Segment Open
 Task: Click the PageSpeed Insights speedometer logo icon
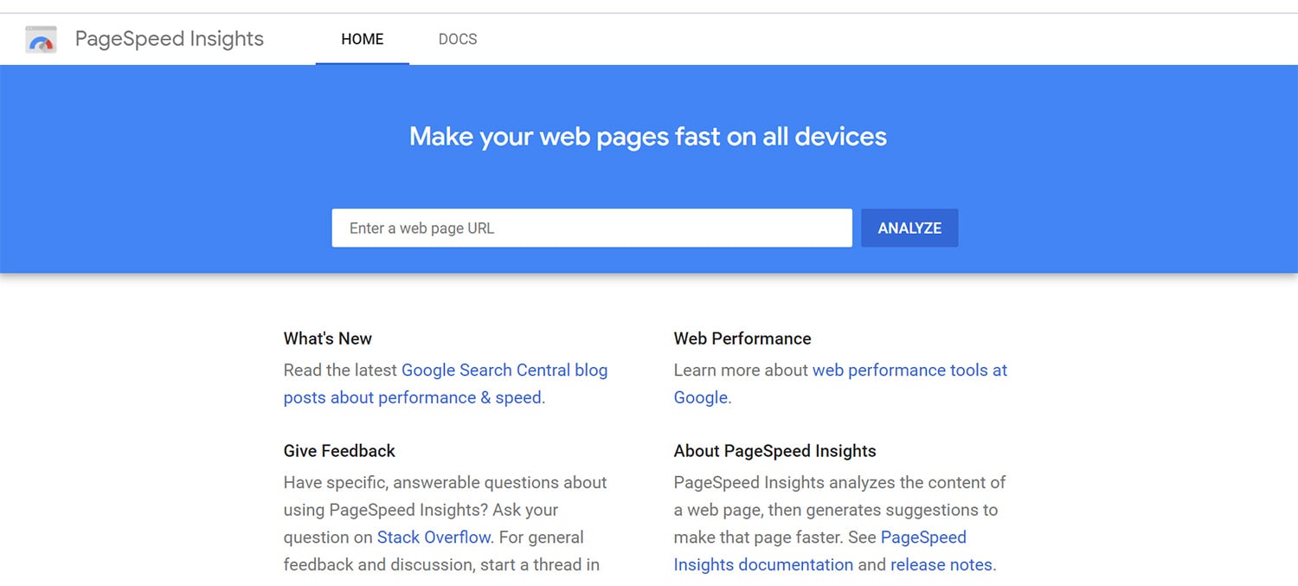[x=41, y=40]
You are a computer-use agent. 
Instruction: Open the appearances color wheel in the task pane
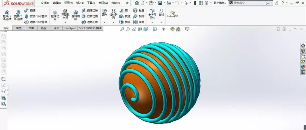pyautogui.click(x=303, y=67)
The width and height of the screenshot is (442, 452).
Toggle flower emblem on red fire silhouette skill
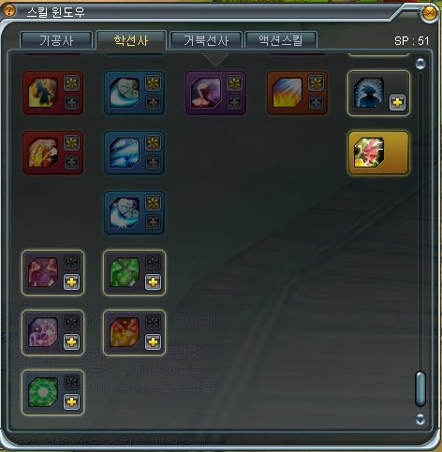pos(71,83)
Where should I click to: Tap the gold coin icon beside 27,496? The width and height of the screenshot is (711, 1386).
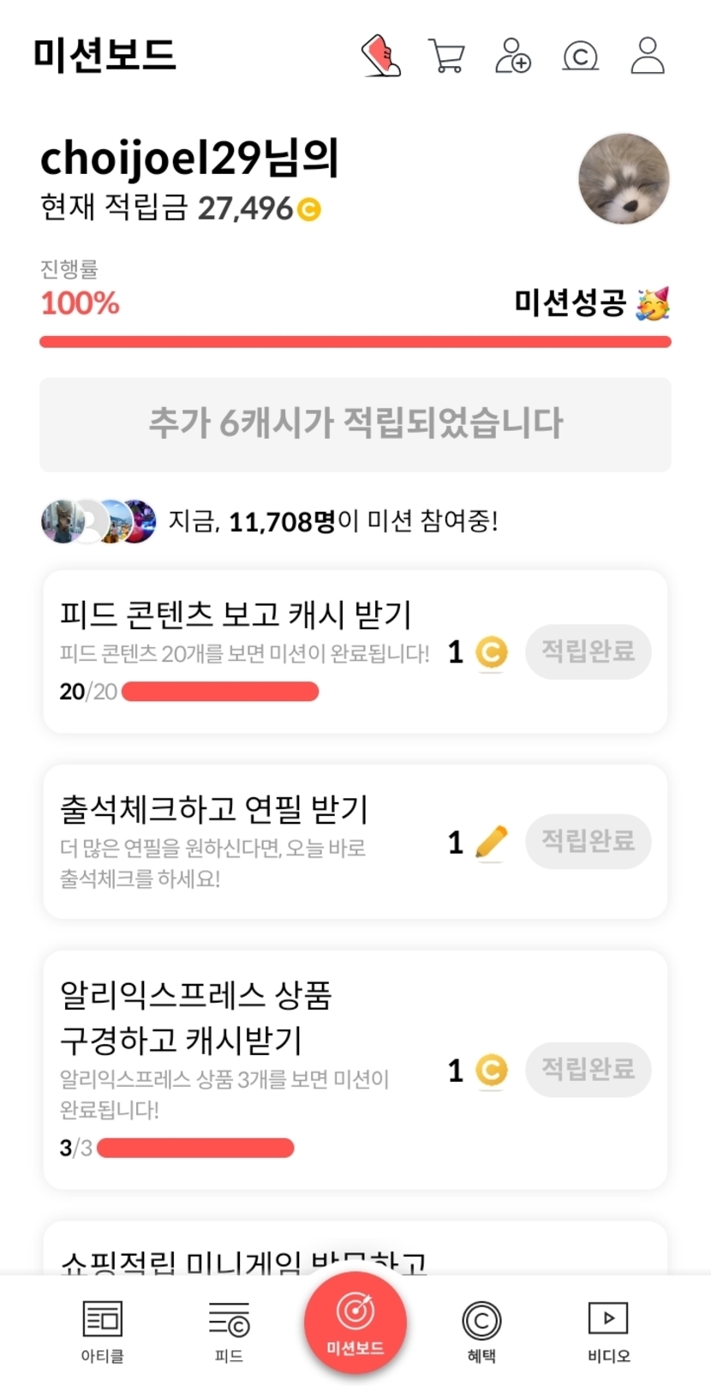click(309, 209)
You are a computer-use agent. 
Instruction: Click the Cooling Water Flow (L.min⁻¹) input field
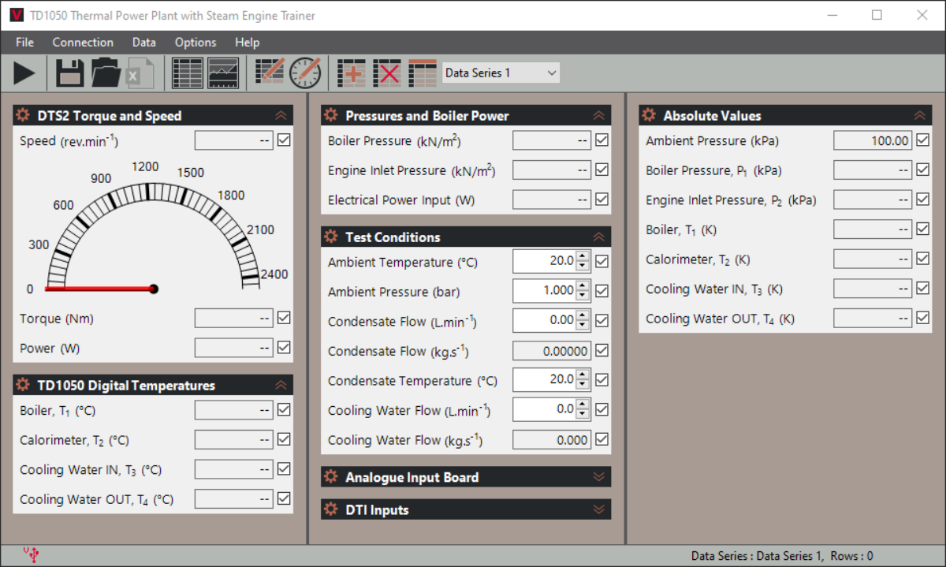(544, 409)
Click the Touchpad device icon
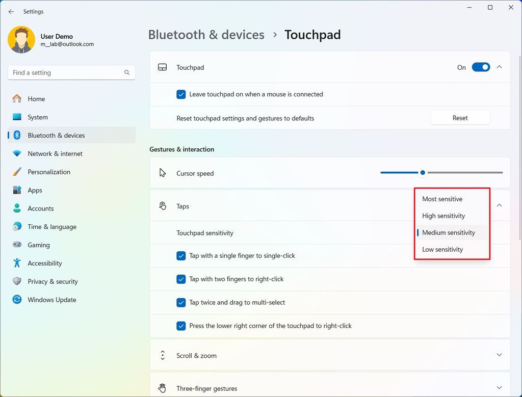 tap(163, 67)
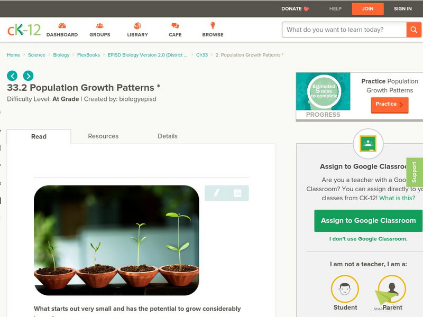Open the Dashboard gauge icon
The height and width of the screenshot is (317, 423).
[x=62, y=25]
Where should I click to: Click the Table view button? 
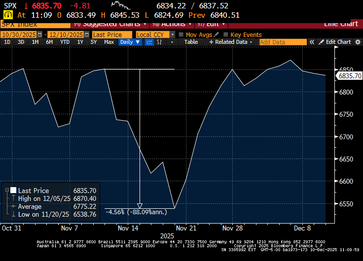(191, 42)
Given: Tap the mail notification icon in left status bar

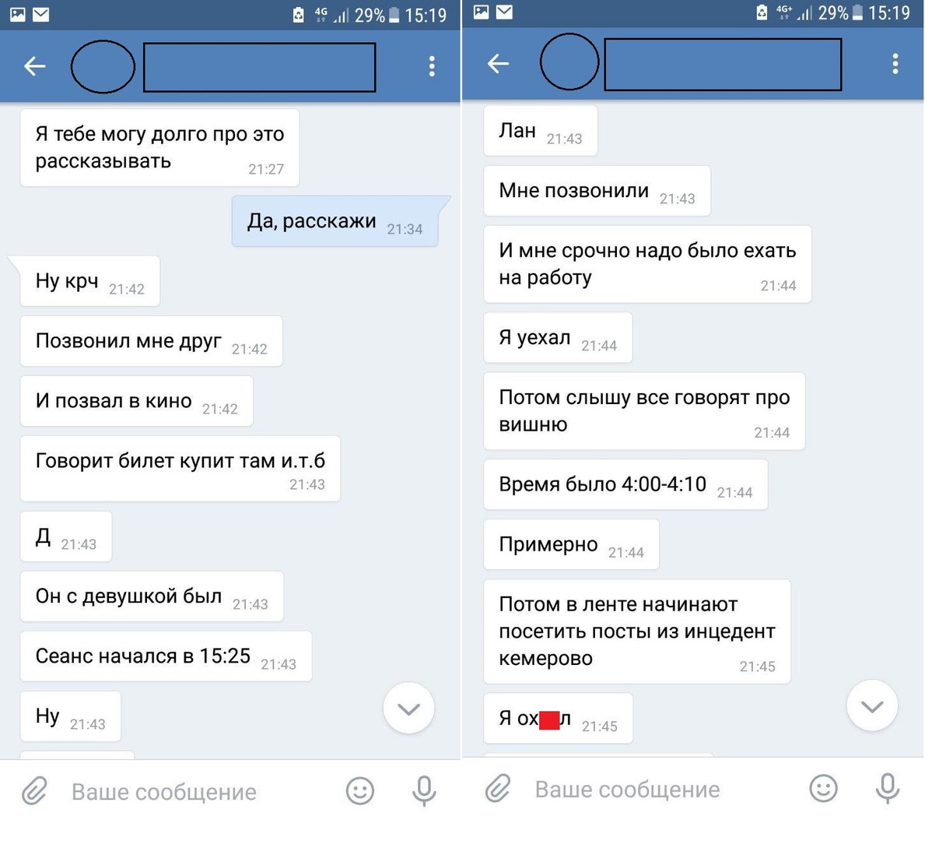Looking at the screenshot, I should pyautogui.click(x=40, y=14).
Segment Closed
▶ _Work to complete_
Restate the records above word for word. Skip every picture.

▶ _Answer to this task_
 Task: Click the PageSpeed Insights speedometer logo icon
[x=41, y=40]
You are a computer-use agent. 
Instruction: Open the appearances color wheel in the task pane
pyautogui.click(x=303, y=67)
The width and height of the screenshot is (442, 452).
Toggle flower emblem on red fire silhouette skill
pos(71,83)
Where should I click to: Tap the gold coin icon beside 27,496? The width and height of the screenshot is (711, 1386).
click(309, 209)
You are a computer-use agent. 
Instruction: Click the Cooling Water Flow (L.min⁻¹) input field
(544, 409)
Click the Touchpad device icon
 tap(163, 67)
Open the Dashboard gauge icon
The height and width of the screenshot is (317, 423).
[x=62, y=25]
Where should I click to: Click the Table view button? 
(191, 42)
Given: Tap the mail notification icon in left status bar

Looking at the screenshot, I should pyautogui.click(x=40, y=14).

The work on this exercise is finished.